The primary focus of this research is quantifying the critical relationship between constellation geometry and tracking performance. By employing the simulation framework to analyze four-satellite cluster architectures, the research demonstrates that the Geometric Dilution of Precision (GDOP) is the dominant factor determining localization accuracy. For instance, a geometrically diverse configuration combining co-orbital and cross-track sensors yielded mean position and velocity accuracies of 16.93 m and 0.80 m/s when GDOP remained below 5. Conversely, the study proved that strict co-orbital layouts lead to massive error amplification (errors exceeding 16 km), while symmetric cross-track geometries induce bimodal ambiguity, causing the solver to map targets on the wrong side of the orbital plane.

Ultimately, this research establishes critical design guidelines for future Space Traffic Management architectures, proving that spatial diversity in satellite deployment is essential for accurate and unambiguous RF-based localization.

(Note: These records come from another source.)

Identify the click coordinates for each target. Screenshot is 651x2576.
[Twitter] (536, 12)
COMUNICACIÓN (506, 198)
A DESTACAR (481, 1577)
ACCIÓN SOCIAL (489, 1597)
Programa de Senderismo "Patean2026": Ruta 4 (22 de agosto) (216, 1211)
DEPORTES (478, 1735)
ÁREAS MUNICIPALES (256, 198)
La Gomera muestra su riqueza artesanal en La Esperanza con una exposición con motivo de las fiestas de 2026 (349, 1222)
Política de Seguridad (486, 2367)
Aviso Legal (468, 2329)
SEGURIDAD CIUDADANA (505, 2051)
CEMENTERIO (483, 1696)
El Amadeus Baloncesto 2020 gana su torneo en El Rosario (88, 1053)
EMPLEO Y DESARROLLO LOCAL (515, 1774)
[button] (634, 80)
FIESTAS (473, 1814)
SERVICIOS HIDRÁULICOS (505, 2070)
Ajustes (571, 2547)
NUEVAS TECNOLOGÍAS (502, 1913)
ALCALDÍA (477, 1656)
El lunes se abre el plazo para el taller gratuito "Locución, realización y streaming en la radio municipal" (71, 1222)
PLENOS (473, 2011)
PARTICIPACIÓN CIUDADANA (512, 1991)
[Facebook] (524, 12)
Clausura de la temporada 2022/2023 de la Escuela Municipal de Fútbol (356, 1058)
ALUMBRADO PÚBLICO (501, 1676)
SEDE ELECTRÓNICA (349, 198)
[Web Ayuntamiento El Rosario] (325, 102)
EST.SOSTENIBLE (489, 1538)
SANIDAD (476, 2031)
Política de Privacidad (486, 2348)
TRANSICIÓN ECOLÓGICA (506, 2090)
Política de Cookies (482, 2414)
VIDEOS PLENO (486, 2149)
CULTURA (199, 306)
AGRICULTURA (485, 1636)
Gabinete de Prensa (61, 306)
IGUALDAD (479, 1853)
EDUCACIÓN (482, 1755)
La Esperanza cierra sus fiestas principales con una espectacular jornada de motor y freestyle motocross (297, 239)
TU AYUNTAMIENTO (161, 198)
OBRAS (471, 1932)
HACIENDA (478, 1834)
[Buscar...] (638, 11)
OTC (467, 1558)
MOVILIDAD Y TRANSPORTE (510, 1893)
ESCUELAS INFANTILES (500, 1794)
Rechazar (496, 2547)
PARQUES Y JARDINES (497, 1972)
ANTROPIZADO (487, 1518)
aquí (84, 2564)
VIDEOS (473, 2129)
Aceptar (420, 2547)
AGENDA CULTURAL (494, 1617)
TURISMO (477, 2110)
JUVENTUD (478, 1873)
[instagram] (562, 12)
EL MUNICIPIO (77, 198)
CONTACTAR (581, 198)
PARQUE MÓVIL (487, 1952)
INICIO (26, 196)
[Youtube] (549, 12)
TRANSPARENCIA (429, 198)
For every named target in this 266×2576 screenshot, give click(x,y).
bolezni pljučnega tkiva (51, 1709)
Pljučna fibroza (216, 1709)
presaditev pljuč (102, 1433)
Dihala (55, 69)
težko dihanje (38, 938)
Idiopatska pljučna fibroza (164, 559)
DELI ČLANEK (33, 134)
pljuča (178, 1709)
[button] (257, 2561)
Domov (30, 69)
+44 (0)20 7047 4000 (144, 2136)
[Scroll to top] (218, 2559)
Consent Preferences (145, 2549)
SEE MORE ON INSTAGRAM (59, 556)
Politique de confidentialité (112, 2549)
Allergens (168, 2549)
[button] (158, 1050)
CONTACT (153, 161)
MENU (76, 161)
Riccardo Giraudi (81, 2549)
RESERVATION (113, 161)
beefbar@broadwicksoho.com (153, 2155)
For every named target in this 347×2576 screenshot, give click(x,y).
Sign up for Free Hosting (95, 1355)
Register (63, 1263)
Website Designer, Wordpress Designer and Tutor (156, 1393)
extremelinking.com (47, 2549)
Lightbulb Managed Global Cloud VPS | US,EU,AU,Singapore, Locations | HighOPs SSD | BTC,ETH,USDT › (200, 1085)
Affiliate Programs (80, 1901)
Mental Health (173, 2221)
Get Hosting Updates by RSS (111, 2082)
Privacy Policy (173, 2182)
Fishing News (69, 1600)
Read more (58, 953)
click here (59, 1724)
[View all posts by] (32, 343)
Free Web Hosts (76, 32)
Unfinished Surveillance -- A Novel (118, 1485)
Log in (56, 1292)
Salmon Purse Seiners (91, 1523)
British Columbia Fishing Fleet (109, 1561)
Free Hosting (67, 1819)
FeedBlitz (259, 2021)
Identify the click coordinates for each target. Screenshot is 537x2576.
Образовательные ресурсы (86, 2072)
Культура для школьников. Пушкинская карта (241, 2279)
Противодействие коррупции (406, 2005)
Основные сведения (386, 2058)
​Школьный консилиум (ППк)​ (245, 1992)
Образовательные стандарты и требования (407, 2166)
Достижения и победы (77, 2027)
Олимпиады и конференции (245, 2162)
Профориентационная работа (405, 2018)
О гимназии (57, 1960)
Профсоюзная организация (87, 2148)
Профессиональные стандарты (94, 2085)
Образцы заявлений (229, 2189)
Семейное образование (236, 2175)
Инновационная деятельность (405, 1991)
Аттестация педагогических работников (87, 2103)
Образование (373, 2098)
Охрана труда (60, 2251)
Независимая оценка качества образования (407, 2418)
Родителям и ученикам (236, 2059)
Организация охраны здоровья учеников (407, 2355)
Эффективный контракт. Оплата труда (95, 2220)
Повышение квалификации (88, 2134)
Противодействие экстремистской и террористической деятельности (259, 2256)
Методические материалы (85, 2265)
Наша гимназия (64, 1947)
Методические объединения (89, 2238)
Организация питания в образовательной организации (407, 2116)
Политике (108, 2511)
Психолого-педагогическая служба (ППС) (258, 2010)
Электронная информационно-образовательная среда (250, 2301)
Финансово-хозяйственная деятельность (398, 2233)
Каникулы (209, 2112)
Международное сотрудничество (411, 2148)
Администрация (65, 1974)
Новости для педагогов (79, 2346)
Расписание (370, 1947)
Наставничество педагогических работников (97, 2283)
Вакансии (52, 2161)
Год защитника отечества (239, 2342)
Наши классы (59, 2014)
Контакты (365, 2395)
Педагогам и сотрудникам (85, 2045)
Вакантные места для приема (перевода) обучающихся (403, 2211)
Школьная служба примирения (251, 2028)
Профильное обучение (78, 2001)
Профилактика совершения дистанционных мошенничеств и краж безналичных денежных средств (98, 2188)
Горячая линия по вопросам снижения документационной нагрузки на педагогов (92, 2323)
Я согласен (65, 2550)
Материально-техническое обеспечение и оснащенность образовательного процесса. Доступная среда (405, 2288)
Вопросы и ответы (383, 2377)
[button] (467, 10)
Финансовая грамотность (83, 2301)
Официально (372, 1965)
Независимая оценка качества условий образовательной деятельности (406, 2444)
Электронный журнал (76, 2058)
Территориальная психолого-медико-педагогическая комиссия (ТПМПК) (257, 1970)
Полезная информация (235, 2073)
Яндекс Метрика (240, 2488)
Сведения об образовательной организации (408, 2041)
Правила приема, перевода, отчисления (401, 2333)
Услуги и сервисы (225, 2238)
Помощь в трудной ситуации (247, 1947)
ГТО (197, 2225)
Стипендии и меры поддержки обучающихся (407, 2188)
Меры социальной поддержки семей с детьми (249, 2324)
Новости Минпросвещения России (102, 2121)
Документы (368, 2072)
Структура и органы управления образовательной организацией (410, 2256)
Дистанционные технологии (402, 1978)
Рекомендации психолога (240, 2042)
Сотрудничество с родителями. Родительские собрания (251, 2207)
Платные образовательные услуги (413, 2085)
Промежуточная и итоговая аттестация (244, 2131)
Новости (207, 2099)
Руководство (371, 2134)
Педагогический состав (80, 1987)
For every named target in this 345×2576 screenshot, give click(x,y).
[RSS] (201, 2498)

Building upon this static localization framework, my current research advances to dynamic tracking by implementing a customized Extended Kalman Filter (EKF). To address realistic operational scenarios, the filter is initialized directly from existing orbital catalogs (e.g., Two-Line Elements) utilizing structured prior uncertainties mapped within the Radial-Transverse-Normal (RTN) frame. Furthermore, the EKF rigorously integrates J2 gravitational perturbations and the gravity gradient tensor to accurately model orbital dynamics. This ensures highly precise dead reckoning and robust track-loss recovery during measurement gaps caused by Earth occultation or degraded signal-to-noise ratios.